Directions:
Report each line of the records that contains the word "Expand" in full, and treat uppercase and lowercase letters as different.

A block of data:
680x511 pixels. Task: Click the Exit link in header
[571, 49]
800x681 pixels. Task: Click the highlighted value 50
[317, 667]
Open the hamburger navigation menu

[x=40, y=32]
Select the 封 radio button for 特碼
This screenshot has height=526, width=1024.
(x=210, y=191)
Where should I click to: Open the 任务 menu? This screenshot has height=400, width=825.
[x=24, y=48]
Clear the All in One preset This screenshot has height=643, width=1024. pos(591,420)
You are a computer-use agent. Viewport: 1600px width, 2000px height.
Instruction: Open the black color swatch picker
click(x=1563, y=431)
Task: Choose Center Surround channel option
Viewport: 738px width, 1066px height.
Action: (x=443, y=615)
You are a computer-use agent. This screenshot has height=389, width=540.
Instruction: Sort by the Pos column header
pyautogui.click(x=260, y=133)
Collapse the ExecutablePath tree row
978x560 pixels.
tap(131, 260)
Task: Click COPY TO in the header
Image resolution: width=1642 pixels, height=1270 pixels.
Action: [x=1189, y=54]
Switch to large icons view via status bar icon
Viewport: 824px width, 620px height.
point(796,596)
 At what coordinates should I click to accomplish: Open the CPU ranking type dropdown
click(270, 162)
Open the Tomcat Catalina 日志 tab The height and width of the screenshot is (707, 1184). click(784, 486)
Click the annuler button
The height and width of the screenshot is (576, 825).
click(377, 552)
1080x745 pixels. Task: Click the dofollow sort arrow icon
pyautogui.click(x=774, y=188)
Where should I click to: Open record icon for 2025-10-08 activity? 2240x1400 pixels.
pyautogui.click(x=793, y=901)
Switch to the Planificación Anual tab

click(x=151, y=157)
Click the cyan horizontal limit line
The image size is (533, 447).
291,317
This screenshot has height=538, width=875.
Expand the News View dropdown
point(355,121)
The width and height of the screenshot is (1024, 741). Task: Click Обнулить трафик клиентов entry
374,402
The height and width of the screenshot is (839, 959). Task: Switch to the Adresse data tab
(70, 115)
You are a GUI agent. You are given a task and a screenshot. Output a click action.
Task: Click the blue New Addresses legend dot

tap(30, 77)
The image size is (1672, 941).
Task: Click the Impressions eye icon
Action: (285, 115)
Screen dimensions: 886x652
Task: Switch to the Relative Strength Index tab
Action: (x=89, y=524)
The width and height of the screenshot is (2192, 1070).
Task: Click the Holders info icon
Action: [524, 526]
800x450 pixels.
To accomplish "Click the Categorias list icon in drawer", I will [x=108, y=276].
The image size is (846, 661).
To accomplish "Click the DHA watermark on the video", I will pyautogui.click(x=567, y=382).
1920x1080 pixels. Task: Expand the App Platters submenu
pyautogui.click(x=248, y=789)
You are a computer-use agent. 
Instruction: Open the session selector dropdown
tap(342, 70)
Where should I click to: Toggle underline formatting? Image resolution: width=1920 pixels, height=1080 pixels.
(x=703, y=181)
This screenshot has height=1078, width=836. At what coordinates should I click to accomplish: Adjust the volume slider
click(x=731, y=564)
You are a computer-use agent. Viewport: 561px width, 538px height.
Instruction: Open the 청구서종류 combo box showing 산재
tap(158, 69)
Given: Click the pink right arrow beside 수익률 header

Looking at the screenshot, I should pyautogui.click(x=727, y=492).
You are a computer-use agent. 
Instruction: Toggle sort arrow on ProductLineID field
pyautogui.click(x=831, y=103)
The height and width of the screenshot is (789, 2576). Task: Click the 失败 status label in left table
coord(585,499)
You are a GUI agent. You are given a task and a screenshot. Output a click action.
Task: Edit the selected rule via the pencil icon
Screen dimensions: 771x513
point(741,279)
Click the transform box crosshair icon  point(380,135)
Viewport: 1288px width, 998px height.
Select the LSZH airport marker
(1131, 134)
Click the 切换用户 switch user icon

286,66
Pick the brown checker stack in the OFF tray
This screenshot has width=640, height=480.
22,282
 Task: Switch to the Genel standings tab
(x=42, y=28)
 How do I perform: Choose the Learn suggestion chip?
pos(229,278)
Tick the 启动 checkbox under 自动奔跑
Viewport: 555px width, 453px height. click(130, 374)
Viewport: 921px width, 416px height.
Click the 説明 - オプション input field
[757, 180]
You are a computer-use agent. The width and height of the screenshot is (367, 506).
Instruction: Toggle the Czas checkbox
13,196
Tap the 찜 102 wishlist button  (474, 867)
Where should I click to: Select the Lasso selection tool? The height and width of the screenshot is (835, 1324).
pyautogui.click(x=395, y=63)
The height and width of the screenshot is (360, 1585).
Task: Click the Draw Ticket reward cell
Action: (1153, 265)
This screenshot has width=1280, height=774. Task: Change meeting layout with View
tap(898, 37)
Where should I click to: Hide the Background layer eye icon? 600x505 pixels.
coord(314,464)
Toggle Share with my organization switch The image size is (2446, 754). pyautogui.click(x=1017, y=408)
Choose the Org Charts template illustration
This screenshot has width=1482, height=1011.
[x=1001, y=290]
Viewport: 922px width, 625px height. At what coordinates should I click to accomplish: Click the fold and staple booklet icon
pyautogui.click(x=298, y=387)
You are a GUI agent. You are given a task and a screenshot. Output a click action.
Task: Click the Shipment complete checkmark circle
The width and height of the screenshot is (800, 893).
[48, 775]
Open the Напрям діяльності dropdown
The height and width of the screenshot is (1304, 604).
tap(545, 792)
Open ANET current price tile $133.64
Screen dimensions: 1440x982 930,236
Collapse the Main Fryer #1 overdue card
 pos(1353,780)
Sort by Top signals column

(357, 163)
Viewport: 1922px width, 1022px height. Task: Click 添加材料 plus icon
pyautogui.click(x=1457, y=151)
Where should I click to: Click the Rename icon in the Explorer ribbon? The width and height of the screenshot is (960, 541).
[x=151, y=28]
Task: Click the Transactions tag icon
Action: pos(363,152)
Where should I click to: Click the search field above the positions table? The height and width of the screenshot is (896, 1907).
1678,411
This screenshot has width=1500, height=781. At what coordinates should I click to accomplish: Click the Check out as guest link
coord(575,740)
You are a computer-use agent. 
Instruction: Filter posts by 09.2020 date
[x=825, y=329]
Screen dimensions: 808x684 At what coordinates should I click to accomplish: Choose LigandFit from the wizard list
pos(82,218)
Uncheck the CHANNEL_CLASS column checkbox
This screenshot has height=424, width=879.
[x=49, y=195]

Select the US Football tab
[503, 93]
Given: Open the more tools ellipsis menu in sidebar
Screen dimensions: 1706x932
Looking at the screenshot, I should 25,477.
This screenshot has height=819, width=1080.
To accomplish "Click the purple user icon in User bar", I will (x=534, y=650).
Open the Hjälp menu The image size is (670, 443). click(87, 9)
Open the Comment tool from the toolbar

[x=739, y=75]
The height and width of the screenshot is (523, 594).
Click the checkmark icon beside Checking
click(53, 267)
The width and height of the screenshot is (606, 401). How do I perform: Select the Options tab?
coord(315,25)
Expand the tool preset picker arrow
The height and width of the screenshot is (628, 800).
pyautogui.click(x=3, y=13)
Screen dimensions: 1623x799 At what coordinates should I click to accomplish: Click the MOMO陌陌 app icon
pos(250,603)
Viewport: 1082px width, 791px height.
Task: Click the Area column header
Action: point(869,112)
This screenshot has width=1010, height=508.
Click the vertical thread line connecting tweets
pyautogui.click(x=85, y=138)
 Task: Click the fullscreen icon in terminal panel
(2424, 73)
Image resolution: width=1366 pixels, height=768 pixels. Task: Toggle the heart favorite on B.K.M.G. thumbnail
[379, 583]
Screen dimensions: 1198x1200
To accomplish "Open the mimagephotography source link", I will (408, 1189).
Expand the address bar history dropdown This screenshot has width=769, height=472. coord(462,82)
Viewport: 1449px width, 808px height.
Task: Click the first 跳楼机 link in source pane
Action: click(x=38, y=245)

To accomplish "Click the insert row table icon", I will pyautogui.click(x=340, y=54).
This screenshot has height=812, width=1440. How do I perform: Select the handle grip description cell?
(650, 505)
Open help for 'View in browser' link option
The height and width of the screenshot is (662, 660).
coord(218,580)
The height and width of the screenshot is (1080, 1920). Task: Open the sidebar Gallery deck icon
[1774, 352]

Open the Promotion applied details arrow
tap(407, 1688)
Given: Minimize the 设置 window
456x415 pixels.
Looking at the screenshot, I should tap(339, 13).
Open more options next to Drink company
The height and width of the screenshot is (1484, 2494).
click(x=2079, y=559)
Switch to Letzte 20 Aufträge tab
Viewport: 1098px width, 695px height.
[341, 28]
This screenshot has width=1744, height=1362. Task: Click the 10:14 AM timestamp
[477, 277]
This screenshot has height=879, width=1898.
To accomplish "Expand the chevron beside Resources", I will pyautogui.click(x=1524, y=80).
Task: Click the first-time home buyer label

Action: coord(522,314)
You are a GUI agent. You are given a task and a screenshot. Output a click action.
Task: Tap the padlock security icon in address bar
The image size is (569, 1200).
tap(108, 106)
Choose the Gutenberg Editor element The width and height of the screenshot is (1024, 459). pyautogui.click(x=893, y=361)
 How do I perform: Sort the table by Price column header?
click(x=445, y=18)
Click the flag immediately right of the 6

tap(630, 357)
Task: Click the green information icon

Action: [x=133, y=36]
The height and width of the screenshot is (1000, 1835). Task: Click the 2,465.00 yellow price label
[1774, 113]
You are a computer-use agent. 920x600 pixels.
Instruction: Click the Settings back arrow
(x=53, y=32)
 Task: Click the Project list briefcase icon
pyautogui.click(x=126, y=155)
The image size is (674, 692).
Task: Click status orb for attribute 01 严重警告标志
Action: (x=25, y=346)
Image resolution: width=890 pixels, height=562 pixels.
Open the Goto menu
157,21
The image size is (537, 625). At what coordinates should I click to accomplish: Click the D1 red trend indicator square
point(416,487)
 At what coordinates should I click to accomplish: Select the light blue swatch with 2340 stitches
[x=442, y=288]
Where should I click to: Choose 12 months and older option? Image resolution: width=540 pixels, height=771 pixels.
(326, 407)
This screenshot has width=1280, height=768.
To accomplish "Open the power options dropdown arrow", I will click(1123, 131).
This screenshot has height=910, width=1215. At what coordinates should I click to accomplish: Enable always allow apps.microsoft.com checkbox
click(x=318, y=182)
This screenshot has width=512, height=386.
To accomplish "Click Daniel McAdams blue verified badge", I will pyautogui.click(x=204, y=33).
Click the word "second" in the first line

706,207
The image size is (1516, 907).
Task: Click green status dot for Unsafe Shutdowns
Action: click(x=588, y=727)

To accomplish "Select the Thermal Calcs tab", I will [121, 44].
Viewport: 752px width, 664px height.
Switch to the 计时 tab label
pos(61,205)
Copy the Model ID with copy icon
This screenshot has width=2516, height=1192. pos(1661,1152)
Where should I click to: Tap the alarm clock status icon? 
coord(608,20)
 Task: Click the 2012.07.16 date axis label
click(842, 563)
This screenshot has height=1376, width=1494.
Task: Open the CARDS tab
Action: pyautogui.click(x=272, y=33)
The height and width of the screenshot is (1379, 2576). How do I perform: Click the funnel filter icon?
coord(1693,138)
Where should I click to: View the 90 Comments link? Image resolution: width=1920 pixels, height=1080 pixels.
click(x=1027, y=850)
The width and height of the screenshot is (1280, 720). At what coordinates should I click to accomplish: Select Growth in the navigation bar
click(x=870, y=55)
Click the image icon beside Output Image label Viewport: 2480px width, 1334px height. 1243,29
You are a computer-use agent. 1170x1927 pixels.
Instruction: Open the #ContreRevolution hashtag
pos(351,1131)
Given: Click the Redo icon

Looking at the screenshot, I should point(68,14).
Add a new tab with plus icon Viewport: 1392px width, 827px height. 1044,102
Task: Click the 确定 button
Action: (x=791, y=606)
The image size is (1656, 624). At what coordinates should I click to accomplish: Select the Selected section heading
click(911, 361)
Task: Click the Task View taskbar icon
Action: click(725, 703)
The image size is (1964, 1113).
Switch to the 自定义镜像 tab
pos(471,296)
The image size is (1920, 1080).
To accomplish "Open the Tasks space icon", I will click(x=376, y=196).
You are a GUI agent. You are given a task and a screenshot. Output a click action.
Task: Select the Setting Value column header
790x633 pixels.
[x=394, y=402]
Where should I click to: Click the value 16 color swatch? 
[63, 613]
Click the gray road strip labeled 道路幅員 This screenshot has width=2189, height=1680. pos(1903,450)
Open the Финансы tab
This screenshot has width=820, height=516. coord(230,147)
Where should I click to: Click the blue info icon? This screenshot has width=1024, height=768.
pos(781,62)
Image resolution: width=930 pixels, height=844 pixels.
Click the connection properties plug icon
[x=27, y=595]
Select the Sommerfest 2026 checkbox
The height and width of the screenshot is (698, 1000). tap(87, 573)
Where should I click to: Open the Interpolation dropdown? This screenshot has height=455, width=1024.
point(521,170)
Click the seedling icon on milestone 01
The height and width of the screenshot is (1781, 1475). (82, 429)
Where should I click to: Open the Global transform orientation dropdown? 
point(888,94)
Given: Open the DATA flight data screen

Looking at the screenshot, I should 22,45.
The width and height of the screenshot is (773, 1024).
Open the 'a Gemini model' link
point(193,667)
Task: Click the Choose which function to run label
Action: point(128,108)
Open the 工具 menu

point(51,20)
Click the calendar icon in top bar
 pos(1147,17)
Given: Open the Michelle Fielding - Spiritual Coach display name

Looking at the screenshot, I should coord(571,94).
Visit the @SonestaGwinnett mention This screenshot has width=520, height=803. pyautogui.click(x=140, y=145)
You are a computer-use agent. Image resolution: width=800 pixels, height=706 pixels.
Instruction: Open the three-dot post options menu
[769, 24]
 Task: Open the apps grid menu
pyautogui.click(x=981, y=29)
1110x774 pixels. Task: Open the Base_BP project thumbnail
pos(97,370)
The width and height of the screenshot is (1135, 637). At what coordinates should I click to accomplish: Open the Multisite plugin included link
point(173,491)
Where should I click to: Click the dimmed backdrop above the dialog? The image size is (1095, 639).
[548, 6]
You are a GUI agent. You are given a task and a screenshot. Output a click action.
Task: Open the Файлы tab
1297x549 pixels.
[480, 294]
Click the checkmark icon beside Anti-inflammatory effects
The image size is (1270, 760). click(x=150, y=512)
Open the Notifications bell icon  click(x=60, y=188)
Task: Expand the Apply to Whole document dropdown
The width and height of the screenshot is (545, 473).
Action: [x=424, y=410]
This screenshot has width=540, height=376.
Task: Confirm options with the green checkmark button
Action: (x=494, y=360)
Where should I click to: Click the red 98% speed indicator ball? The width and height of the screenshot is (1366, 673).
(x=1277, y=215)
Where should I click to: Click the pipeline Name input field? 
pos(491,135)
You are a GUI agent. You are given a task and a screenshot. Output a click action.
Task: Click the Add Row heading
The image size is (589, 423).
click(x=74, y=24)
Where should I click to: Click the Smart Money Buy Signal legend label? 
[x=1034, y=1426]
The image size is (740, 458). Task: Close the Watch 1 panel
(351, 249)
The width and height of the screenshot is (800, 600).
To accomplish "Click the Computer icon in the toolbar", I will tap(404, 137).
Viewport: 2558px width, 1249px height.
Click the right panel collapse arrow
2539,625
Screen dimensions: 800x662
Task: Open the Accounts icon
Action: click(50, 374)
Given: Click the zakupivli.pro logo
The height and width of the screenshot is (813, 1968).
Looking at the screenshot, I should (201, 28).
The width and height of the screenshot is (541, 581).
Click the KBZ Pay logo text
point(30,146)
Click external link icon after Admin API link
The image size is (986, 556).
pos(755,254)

Output:
Expand the News View dropdown
1920x1080 pixels. Task: Expand the App Platters submenu
Expand the tool preset picker arrow
Expand the address bar history dropdown This screenshot has width=769, height=472. coord(462,82)
To accomplish "Expand the chevron beside Resources", I will pyautogui.click(x=1524, y=80).
Task: Expand the Apply to Whole document dropdown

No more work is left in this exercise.